◆ Problem ◆
Swap "sidebar" for "side panel" in the stretch of items from the line containing "Where should I" through the end of the items, and give only that stretch again, with everything else unchanged and the pictures left out.

◆ Data supplied ◆
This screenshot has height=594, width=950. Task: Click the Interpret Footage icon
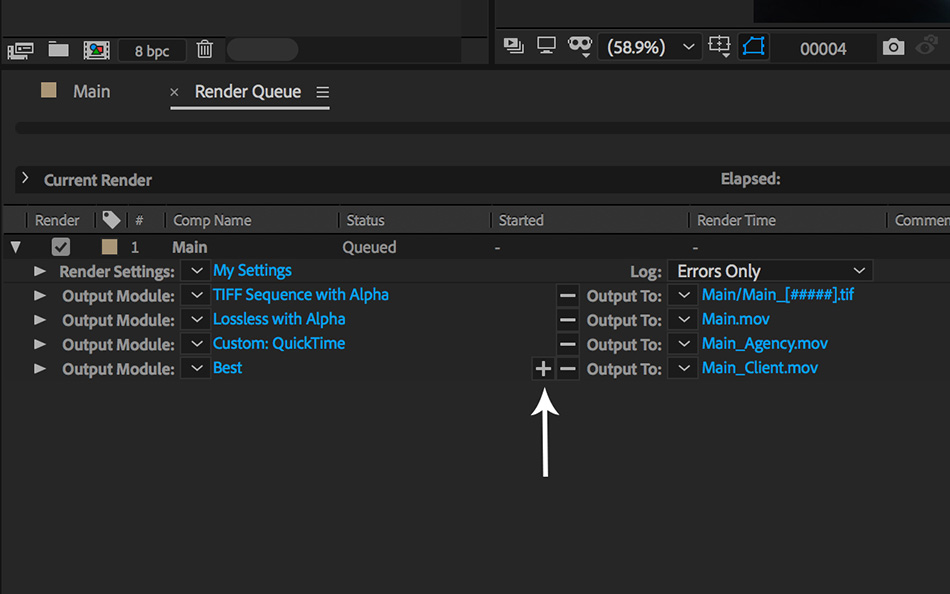pos(21,50)
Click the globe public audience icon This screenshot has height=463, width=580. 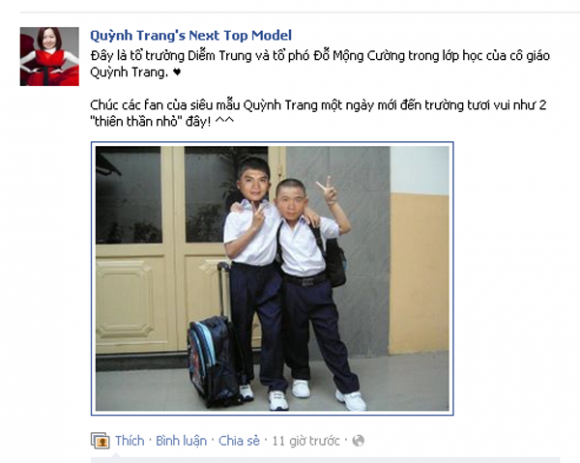[x=358, y=441]
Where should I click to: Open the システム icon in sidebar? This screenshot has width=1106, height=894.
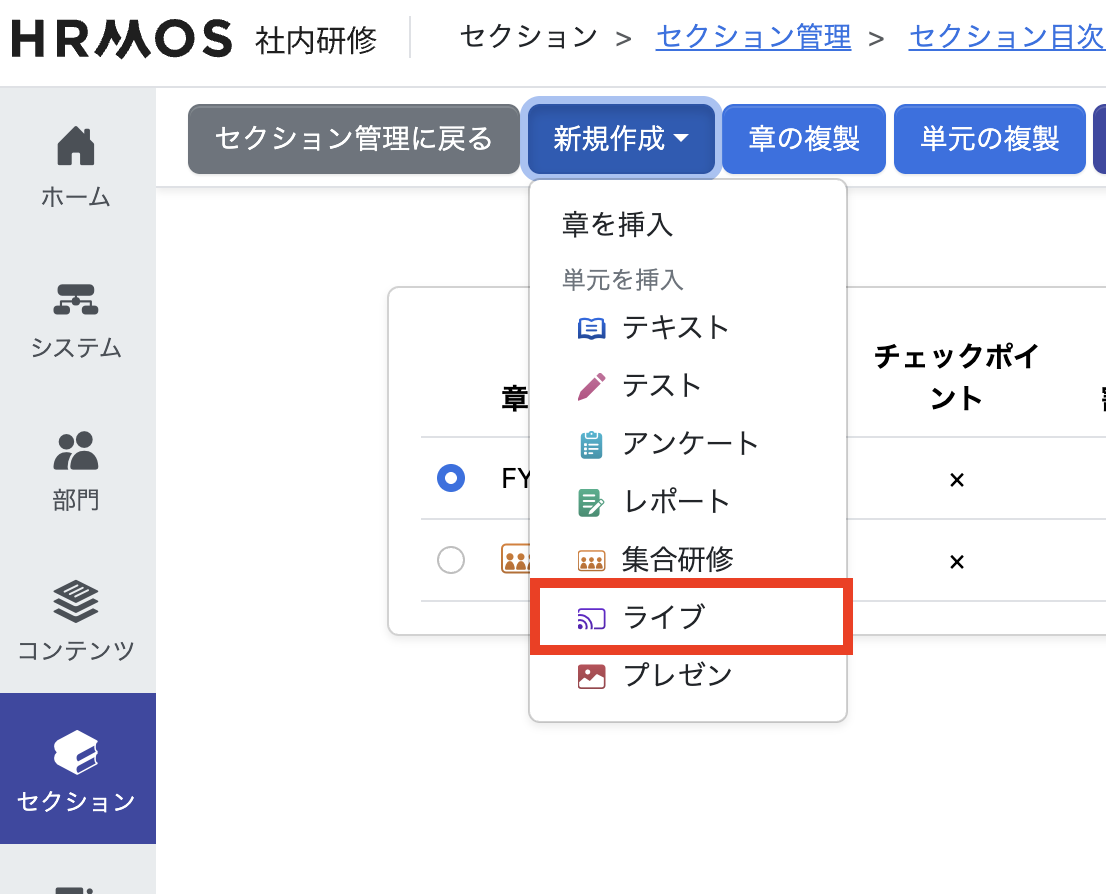[x=76, y=298]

◆ Response to the exercise ◆
Where should I click to: Open the システム icon in side panel? This screenshot has width=1106, height=894.
[x=76, y=298]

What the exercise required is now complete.